120-124: Consider specific language identifiers for code blocks.

Several code blocks use text as the language identifier. Consider using more specific identifiers where applicable (e.g., rust for Rust code, toml for configuration) to enable syntax highlighting.

Also applies to: 145-162, 192-212

d-engine-client/src/mock_rpc.rs (1)

4-5: Mock watch implementation comment vs behavior (and cross-mock consistency)

The watch mock currently always returns Status::unimplemented, but the comment says “return empty stream”, and the core mock (d-engine-core/src/test_utils/mock/mock_rpc.rs) actually returns an empty stream. For clarity and consistency, consider either:

  • Implementing this mock like the core mock (returning an empty stream), or
  • Updating the comment (and any expectations in tests) to reflect that this mock reports UNIMPLEMENTED.
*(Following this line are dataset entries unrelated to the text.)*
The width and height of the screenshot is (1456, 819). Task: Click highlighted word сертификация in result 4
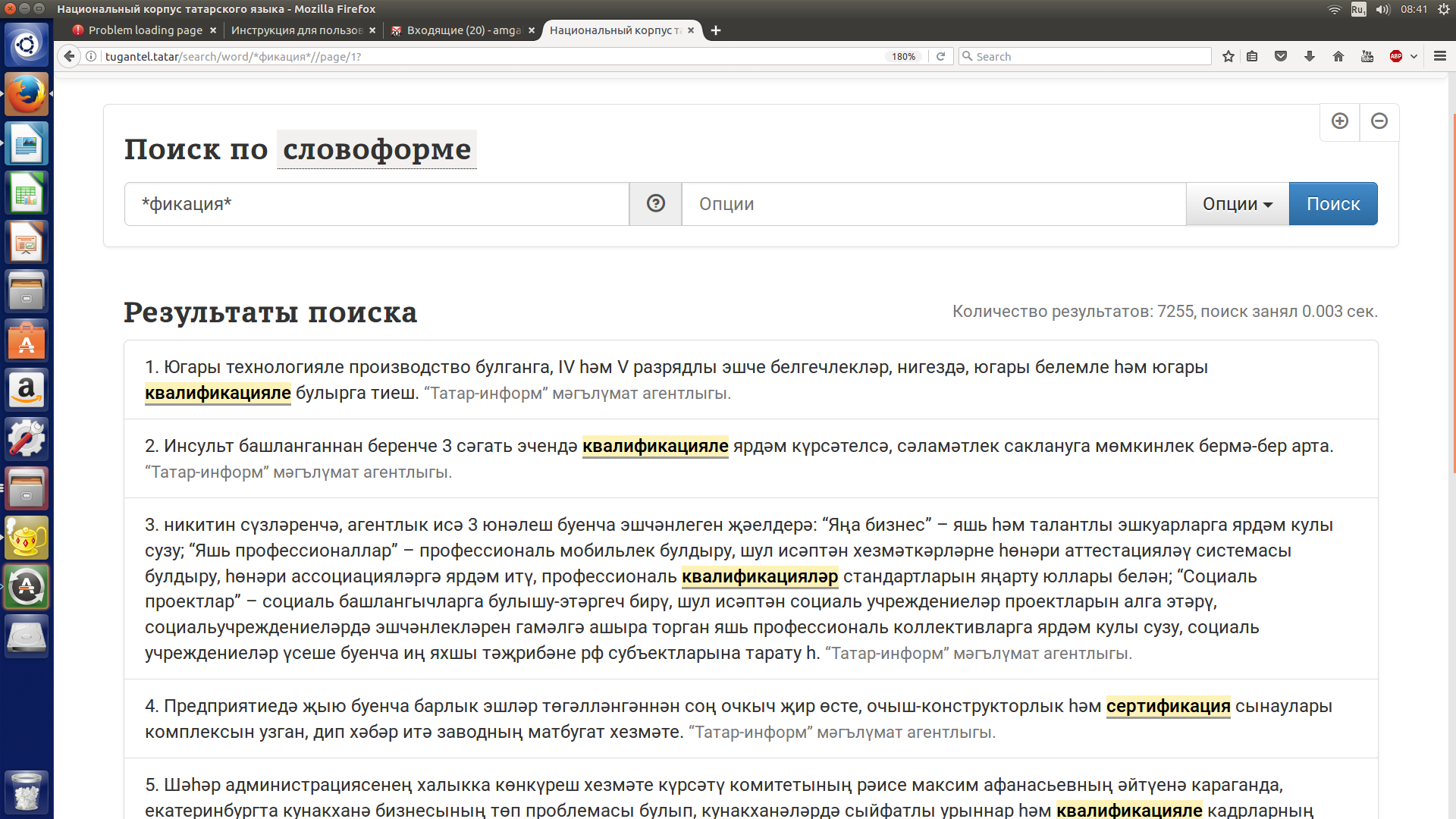click(1168, 706)
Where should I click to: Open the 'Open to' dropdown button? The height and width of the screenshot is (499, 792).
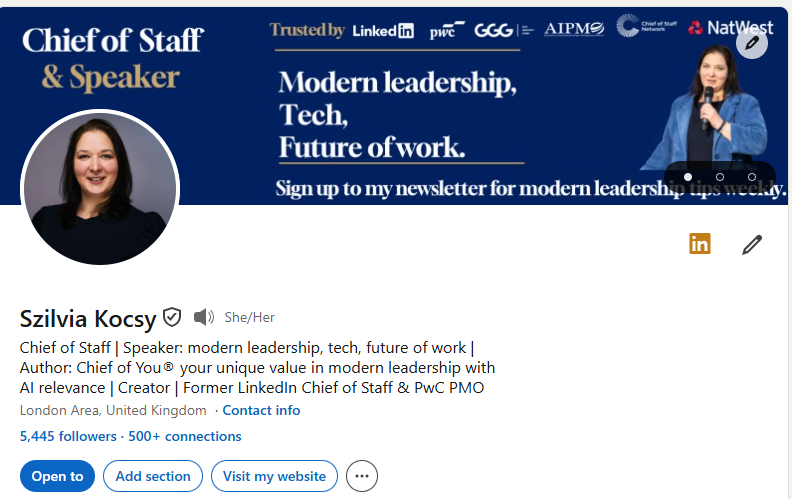click(x=58, y=476)
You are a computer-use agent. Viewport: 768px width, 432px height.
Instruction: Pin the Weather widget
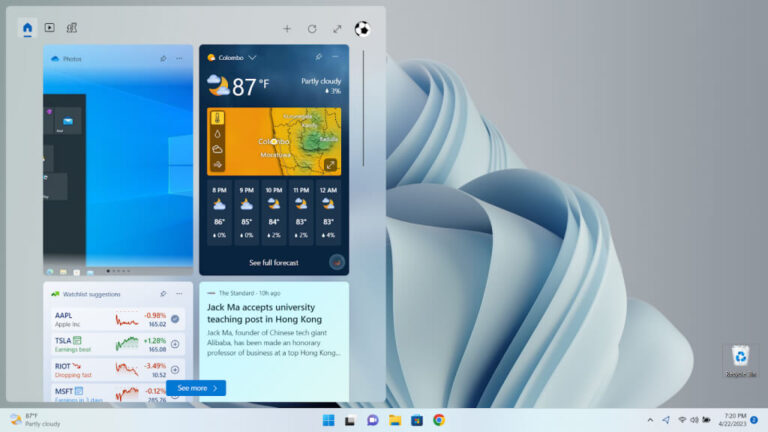tap(319, 57)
This keeps behavior predictable for callers that may use either mock.

Also applies to: 16-17, 106-142

d-engine-server/benches/state_machine.rs (1)

39-53: Consider explicit WatchManager shutdown in benches (if Drop is not sufficient)

create_watch_manager calls WatchManager::start() and returns an Arc<WatchManager>, but none of the benchmarks ever call stop(). If WatchManager does not auto-stop on Drop, this can leave background dispatcher threads running across iterations and potentially skew measurements or leak resources.

If Drop does not already handle shutdown, consider:

  • Adding a small helper that wraps WatchManager in a RAII type which calls stop() on drop, or
  • Calling watch_manager.stop() at the end of each async iteration in bench_watch_e2e_latency and the apply-with-watchers benches.

If Drop already performs a clean shutdown, this can be ignored.

Also applies to: 421-445

d-engine-server/tests/watch_integration_test.rs (1)

1-363: Integration tests are valuable; consider explicit WatchManager shutdown for consistency

These integration tests give good coverage of WatchManager behavior in the server context (dispatch, isolation, cleanup, overflow, sequencing, and disabled path). One small lifecycle detail:

  • Each test calls WatchManager::start() on an Arc<WatchManager>, but none call stop().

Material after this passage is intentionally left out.